_Written task:_
Starting at the first line of the entries and ending after the line that contains "Action: coord(1066,238)", output those lines as a numbered list, omitting any blank lines.

Items in a dataset
::::::::::

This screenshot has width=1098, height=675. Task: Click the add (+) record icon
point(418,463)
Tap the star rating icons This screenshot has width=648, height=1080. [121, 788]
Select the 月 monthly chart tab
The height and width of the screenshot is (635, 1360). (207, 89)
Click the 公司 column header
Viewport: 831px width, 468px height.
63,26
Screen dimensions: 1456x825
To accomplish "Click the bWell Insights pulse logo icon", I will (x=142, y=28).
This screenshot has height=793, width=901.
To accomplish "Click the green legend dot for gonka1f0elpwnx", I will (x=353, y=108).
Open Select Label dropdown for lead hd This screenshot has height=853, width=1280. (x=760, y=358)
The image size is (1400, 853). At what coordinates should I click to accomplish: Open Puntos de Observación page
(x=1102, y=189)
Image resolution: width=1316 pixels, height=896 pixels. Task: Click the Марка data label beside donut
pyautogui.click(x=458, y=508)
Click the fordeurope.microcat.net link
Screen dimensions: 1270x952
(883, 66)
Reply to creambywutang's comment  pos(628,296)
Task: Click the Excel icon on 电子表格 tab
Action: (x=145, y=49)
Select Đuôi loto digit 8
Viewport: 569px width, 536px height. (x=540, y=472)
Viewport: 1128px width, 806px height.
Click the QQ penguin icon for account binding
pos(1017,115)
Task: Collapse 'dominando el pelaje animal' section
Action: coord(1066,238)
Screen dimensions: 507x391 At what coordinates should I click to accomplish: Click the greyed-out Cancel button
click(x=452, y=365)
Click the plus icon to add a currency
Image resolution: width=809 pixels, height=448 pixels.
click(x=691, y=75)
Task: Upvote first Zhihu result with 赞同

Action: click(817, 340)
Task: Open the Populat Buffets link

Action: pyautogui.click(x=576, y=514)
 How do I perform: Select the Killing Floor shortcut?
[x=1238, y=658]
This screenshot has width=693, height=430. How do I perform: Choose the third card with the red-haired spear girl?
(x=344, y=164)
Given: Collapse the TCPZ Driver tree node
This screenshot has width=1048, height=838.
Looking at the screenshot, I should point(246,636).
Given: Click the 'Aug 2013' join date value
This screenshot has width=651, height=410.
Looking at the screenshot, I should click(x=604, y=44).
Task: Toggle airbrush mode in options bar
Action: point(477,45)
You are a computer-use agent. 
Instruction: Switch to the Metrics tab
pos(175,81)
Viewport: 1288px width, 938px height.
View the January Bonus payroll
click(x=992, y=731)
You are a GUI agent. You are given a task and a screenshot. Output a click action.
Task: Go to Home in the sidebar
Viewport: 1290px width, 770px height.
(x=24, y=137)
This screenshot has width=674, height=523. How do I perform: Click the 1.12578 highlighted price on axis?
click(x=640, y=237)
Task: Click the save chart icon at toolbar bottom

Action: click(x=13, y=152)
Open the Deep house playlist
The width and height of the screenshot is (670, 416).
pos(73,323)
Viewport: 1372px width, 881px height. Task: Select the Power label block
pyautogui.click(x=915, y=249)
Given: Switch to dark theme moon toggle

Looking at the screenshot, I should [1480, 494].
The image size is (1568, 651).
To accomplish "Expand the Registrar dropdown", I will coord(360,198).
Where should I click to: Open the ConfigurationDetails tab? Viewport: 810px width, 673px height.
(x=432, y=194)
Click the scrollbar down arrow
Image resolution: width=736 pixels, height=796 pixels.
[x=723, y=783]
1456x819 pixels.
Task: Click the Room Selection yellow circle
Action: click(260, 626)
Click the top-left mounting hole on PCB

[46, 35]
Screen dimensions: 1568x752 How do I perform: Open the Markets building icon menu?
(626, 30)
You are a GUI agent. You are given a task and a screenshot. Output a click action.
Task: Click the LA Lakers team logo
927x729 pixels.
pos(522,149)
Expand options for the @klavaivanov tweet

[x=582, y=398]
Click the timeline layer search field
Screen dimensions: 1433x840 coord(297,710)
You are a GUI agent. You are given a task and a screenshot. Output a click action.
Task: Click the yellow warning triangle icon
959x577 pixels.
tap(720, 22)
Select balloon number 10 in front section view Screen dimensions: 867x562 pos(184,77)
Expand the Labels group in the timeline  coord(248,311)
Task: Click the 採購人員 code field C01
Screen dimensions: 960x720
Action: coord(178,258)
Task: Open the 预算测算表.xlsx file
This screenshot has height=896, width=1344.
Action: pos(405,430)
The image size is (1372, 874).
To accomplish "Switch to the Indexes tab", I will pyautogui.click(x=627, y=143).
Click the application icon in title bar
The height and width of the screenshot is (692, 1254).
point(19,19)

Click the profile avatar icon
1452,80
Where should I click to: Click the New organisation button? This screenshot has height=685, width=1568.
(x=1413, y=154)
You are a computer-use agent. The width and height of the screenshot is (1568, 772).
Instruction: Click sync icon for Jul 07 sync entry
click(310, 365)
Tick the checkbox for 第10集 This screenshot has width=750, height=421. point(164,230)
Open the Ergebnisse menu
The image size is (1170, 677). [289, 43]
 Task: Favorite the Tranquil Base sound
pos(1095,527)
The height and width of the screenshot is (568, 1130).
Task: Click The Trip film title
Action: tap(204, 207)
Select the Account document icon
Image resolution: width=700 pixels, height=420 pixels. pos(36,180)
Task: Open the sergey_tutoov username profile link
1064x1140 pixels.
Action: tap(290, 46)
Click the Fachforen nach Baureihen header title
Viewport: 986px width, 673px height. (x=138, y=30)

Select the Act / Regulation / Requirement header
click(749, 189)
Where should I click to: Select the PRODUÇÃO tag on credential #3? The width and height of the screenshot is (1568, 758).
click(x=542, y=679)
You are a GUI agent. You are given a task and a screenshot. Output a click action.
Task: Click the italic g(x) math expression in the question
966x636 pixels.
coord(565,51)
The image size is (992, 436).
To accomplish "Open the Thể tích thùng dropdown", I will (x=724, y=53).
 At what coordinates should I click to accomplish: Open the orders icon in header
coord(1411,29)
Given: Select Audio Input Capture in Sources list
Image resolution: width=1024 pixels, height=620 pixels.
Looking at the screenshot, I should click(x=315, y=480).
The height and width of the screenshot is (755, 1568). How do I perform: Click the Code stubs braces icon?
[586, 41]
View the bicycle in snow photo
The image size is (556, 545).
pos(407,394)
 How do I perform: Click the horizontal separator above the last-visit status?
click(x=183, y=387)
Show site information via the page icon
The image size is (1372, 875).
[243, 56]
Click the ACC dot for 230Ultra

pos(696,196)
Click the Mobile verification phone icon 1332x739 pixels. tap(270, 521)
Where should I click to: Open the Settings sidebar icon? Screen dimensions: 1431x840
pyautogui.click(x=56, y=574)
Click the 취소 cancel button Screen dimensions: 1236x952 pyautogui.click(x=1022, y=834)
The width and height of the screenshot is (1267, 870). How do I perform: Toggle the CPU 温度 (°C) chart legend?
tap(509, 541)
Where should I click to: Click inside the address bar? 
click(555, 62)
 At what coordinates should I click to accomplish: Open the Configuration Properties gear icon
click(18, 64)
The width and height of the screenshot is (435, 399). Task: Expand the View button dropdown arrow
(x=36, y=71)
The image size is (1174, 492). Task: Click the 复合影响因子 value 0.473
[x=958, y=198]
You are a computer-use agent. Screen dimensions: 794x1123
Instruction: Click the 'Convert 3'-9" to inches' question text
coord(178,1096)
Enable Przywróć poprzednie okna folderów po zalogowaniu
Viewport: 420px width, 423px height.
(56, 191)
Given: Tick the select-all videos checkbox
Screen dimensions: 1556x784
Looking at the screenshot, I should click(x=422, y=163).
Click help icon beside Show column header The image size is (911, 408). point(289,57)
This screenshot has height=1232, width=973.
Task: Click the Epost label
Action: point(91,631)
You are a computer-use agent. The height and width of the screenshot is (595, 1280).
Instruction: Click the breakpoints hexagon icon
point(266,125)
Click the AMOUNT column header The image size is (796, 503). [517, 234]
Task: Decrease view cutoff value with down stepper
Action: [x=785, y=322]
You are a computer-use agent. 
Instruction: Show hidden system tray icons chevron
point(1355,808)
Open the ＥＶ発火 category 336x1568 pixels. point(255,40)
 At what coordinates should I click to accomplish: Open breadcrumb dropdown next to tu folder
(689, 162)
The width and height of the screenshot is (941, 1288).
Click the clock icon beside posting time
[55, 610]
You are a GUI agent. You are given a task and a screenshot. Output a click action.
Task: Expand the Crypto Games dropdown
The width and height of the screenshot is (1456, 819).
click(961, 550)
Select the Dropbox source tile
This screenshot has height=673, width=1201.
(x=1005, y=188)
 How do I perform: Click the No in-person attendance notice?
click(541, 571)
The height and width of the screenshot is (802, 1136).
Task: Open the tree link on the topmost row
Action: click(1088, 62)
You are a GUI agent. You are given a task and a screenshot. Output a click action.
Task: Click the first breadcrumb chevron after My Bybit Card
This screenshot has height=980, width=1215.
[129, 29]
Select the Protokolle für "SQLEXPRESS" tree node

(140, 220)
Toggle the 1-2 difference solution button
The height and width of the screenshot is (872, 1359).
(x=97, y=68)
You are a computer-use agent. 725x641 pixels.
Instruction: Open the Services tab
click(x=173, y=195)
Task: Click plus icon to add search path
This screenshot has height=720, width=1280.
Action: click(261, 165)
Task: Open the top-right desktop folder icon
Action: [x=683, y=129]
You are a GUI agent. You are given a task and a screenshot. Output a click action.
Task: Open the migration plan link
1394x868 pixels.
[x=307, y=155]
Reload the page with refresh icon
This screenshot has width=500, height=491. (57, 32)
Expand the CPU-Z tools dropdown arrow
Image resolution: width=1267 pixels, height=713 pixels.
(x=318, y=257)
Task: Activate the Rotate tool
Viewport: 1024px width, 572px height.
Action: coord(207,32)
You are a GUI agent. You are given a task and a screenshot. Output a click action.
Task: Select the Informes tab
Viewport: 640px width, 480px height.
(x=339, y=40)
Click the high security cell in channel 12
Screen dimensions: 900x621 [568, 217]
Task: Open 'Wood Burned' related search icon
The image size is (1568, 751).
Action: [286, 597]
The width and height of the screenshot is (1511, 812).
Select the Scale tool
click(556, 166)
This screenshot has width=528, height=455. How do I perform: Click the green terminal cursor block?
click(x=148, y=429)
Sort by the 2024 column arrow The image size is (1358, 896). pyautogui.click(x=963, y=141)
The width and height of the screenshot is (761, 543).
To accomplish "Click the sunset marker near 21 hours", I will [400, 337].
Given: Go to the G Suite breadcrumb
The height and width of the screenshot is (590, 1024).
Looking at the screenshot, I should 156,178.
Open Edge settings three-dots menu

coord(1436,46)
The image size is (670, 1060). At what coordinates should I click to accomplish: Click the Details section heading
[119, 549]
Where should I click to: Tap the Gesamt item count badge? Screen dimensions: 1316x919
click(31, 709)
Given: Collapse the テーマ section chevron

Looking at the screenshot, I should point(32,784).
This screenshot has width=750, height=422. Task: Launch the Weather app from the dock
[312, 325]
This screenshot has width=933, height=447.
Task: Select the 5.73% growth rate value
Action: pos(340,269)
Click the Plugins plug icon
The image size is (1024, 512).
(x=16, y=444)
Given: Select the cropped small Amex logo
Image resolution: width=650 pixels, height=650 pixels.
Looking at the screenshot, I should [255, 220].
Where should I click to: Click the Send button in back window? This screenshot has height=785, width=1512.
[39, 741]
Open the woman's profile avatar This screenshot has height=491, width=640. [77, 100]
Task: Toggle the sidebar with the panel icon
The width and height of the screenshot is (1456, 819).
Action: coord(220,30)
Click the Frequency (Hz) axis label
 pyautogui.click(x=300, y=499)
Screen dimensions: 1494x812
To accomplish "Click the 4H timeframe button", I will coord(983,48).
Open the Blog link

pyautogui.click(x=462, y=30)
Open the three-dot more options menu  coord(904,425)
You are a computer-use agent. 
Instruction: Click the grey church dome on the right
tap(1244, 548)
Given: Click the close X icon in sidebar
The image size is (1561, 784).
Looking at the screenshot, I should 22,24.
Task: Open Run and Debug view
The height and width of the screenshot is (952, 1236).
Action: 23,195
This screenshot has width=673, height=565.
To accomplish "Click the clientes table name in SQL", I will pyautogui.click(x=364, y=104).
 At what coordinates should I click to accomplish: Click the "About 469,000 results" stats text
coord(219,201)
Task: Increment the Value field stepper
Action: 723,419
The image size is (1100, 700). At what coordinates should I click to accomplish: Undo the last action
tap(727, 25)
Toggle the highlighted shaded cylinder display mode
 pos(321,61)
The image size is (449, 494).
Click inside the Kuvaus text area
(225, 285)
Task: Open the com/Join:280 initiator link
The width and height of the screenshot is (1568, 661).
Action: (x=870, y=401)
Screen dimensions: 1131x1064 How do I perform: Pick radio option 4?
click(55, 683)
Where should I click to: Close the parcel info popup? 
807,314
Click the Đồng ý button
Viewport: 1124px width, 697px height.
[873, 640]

::::::::::

_Output of the exercise:_
1. This screenshot has width=1098, height=675. Task: Click the add (+) record icon
2. point(418,463)
3. Tap the star rating icons This screenshot has width=648, height=1080. [121, 788]
4. Select the 月 monthly chart tab
5. The height and width of the screenshot is (635, 1360). (207, 89)
6. Click the 公司 column header
7. Viewport: 831px width, 468px height.
8. 63,26
9. Screen dimensions: 1456x825
10. To accomplish "Click the bWell Insights pulse logo icon", I will (x=142, y=28).
11. This screenshot has height=793, width=901.
12. To accomplish "Click the green legend dot for gonka1f0elpwnx", I will (x=353, y=108).
13. Open Select Label dropdown for lead hd This screenshot has height=853, width=1280. (x=760, y=358)
14. The image size is (1400, 853). At what coordinates should I click to accomplish: Open Puntos de Observación page
15. (x=1102, y=189)
16. Image resolution: width=1316 pixels, height=896 pixels. Task: Click the Марка data label beside donut
17. pyautogui.click(x=458, y=508)
18. Click the fordeurope.microcat.net link
19. Screen dimensions: 1270x952
20. (883, 66)
21. Reply to creambywutang's comment  pos(628,296)
22. Task: Click the Excel icon on 电子表格 tab
23. Action: (x=145, y=49)
24. Select Đuôi loto digit 8
25. Viewport: 569px width, 536px height. (x=540, y=472)
26. Viewport: 1128px width, 806px height.
27. Click the QQ penguin icon for account binding
28. pos(1017,115)
29. Task: Collapse 'dominando el pelaje animal' section
30. Action: coord(1066,238)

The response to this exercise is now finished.